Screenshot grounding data
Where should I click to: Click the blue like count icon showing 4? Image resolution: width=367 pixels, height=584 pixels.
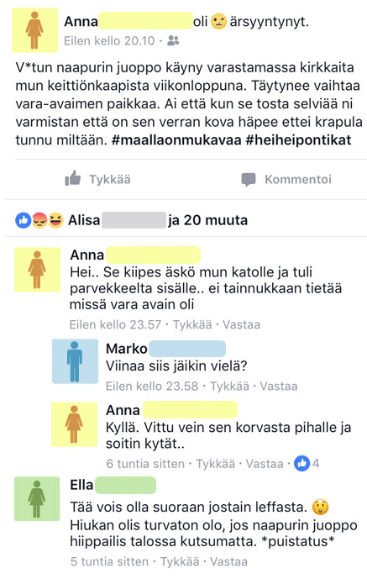[x=301, y=463]
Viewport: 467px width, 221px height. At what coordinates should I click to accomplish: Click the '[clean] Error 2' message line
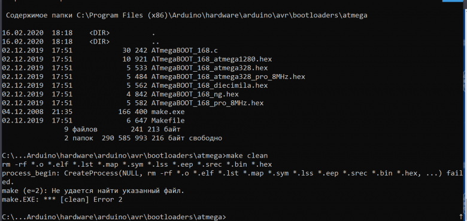[62, 199]
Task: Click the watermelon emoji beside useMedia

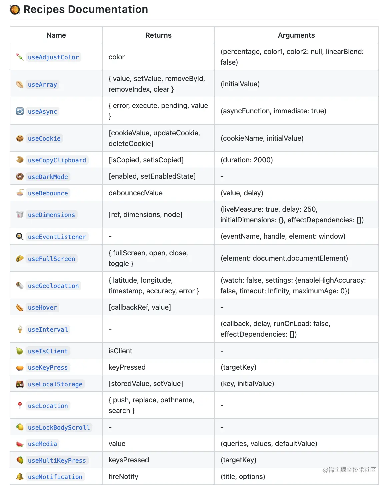Action: tap(20, 444)
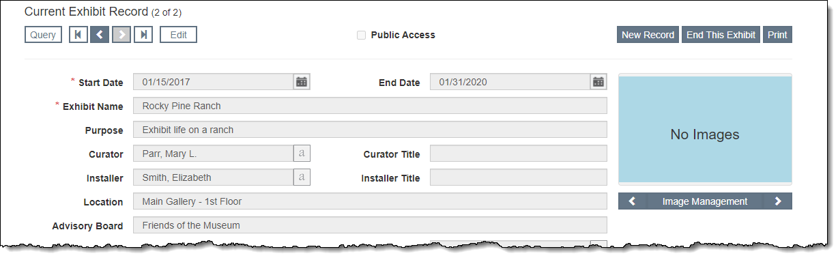Click End This Exhibit button
This screenshot has height=258, width=838.
[x=721, y=35]
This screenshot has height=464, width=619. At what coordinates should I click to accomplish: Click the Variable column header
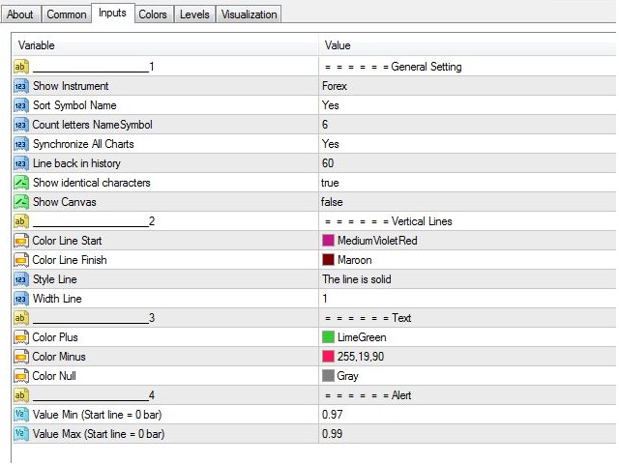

[WHAT IS EXPECTED]
Starting with the line that contains "Task: Click the", print every line through the end of the data exactly as written; omit all pictures and add nothing else.

[ANSWER AREA]
Task: Click the watermelon emoji beside useMedia

Action: tap(20, 444)
Click End This Exhibit button
This screenshot has height=258, width=838.
[x=721, y=35]
This screenshot has height=464, width=619. At what coordinates should I click to accomplish: Click the Variable column header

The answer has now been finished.